PLYMOUTH Comedy Club’s big summer show, the Night of Headliners, coincided with an electrical storm hitting the city – appropriate as there was plenty of lightning wit inside the Holiday Inn.
Top of the bill Roger Monkhouse possessed some of the cleverest, sharpest and most satirical material of any of the dozens of laugh merchants this growing comedy club has brought to the Ocean City.
He managed to take in the world’s trouble spots, immigration, diversity Scottish independence and even how all bald middle-aged men, like himself, look alike.
He has a relaxed, winning demeanour which makes you think he’s talking just to you.
Perhaps, a little of his more razor-like satirical comments by-passed some of the 400-strong audience, especially those strolling down the road towards inebriation, but if there’s been a more keen observer of political behaviour then it’s hard to recall one.
But Roger wasn’t the only success on the night – in fact, there wasn’t a single act on the bill that failed to deliver.
And that included compare Dave Williams, who had the unenviable task of stepping into the well-worn sneakers of regular MC Chris Brooker, who’s touring with a wrestler (don’t ask).
Chris is a huge part of the club, a brilliant funnyman and a mainstay of why it even exists. But Dave was an ample substitute and particularly endearing for his apologies every time he lapsed into “filth”. His interaction with the audience was also first rate, and hysterical.

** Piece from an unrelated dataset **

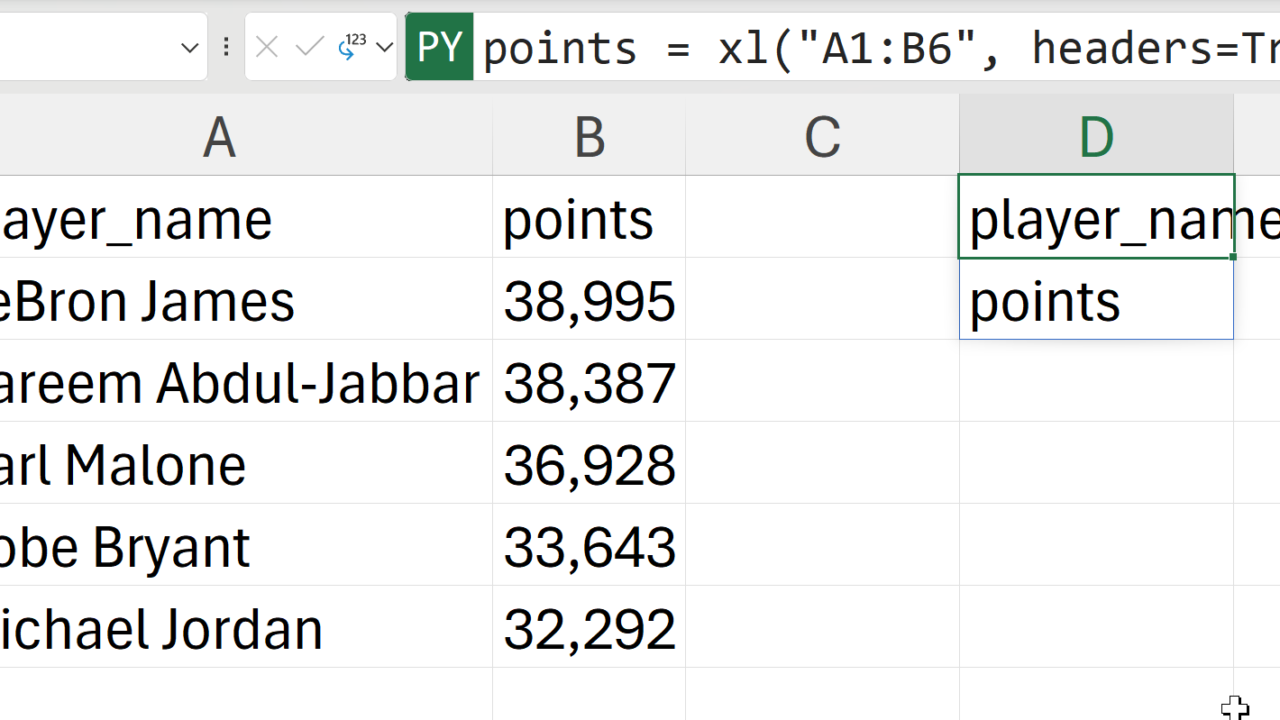The image size is (1280, 720).
Task: Select the points cell below player_name in column D
Action: (x=1096, y=301)
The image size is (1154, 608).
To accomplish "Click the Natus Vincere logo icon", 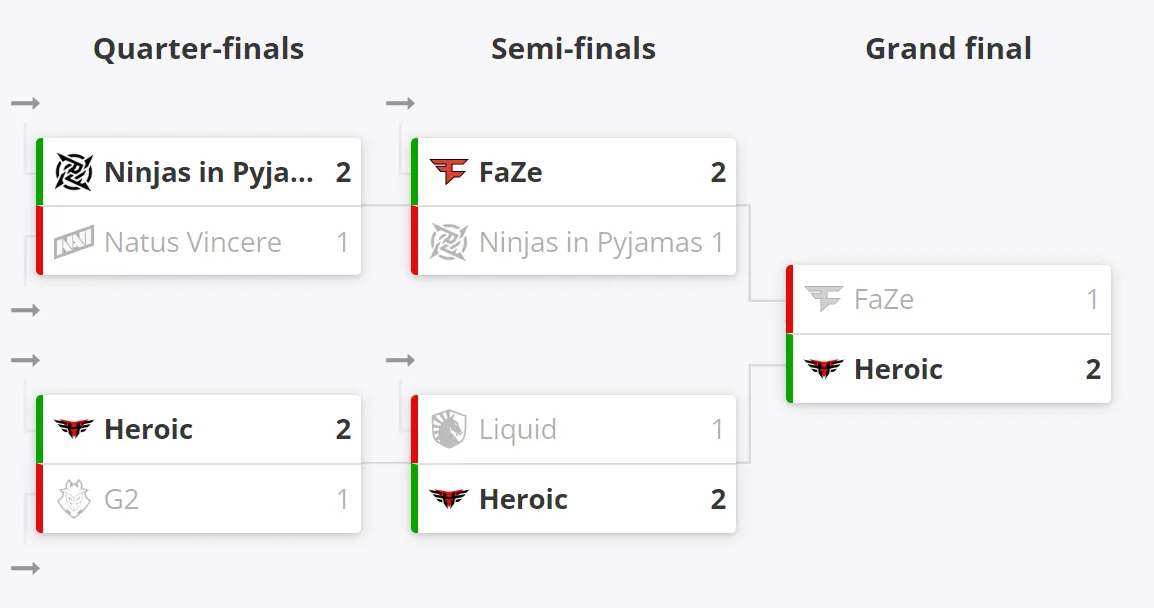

But perhaps it was Geordie Barry Dodds who had the joke of the night. In a first rate set, taking in alcohol sales and limos, his crack about the history of Leeds Metropolitan University drew laugher and applause. A showstopper.
But he wasn’t alone in bringing the audience to delight. The two women on the bill produced excellent sets too.
Canadian Allyson Smith’s impersonations of Shakira and Britney were nothing short of brilliant. And she’s right, there are not enough songs about going to the gym and not eating crisps.
Kiri Pritchard-McLean, from Manchester, was younger than the rest, but still hit the funny bone of the mostly middle-aged audience, with her take on house prices, weight loss, and the loss of natural habitat for a pesky creature I can’t name in front of children.
In all, another night of triumph for the Comedy Club, which returns in the autumn, Chris Brooker no doubt back in post-wrestling, wise-cracking form.